(Stored items)
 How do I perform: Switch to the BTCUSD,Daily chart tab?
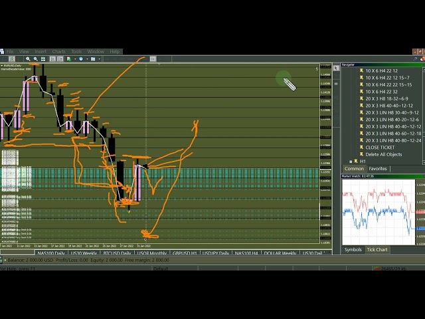tap(117, 253)
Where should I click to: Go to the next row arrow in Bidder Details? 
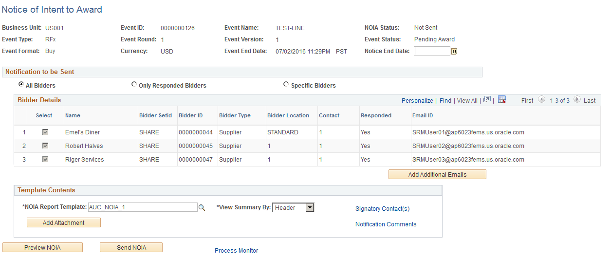tap(577, 100)
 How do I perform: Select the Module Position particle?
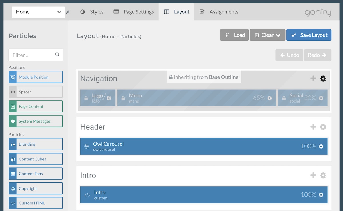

§ **WHAT TO PRODUCE**
The records above should be output exactly, but without any of their pictures.

§ **RESULT FOR THIS EXERCISE**
 How do I perform: Switch to the BTCUSD,Daily chart tab?
tap(117, 253)
Where should I click to: Go to the next row arrow in Bidder Details? 
tap(577, 100)
 How do I perform: Select the Module Position particle?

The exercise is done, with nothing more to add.